If the addition of $45B per month of unsterilized counterfeiting doesn't juice inflation, I don't know what will. The FOMC has now committed to creating $85B per month out of thin air at least until the U.S. unemployment rate drops to 6.5% or inflation expectations exceed 2.5%. Barring an acceleration of these efforts, the FOMC will be counterfeiting $1,020,000,000,000 per year. That number should scare the hell out of anyone hoping for a stable economic future.

With the removal of the sterilized half of the $45B of Treasury purchases, Operation Twist has become Operation Shout. Many traders will now become transfixed with unemployment and inflation rates, trying to determine when the Fed may mitigate efforts. However, such a focus would be misguided. Those economic figures are terribly manipulated... no one with any sense believes that inflation is currently under 2.5%... and the Fed snuck in a couple of phrases to provide themselves loopholes.

First, the FOMC statement preceded those targets with the phrase, "at least as long." In other words, they could stop counterfeiting operations when unemployment drops to 6.5%, but they could also print longer on a whim. Second, the Fed ties the inflation number to a one or two year projection. So if the CPI is published at 3%, the Fed will not react so long as their forward-looking inflation rate remains under 2.5%... and, of course, a projected rate is more malleable than the CPI itself.

Given these lexical loopholes, as well as Bernanke's propensity to print, chance would seem to favor an acceleration of bond purchases rather than a mitigation as the FOMC's next step. These actions also fit quite nicely into the cyclical view for commodities.

3 Year Commodity Cycle

Commodities are only 6 months into a new 3-year cycle. This cycle should work its way above the 2011 peak... perhaps far above... over the next 18 months or so. The FOMC's fervent printing efforts will certainly pose no impediment to this outlook.

The commodity cycle, as well as the monetary efforts, should also prove very bullish for gold.

Weekly Gold Cycle

The antics traders suffer when price is working through a basing pattern can be quite wicked.

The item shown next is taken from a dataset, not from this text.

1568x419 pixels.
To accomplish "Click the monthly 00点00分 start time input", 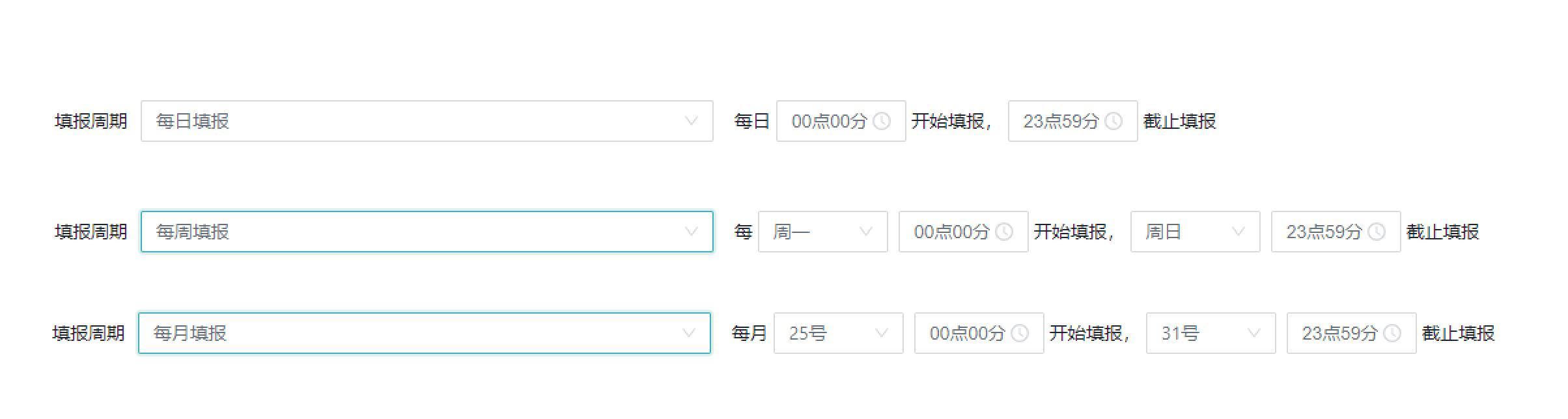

However, once a breakout arrives, gold should develop a trending move to put the 2010-11 run to shame.

The Fed is printing money with the stated purpose of increasing employment. Ironically, any success they may witness could be self-defeating as an economic upturn would give velocity to trillions of new dollars, thereby stoking inflation and perhaps crushing a nascent recovery anew. A dangerous game is being played by that revered cabal in Washington. As citizens, we can only watch carefully and hope for the best. As traders, however, we can try to protect ourselves from these effects in the markets.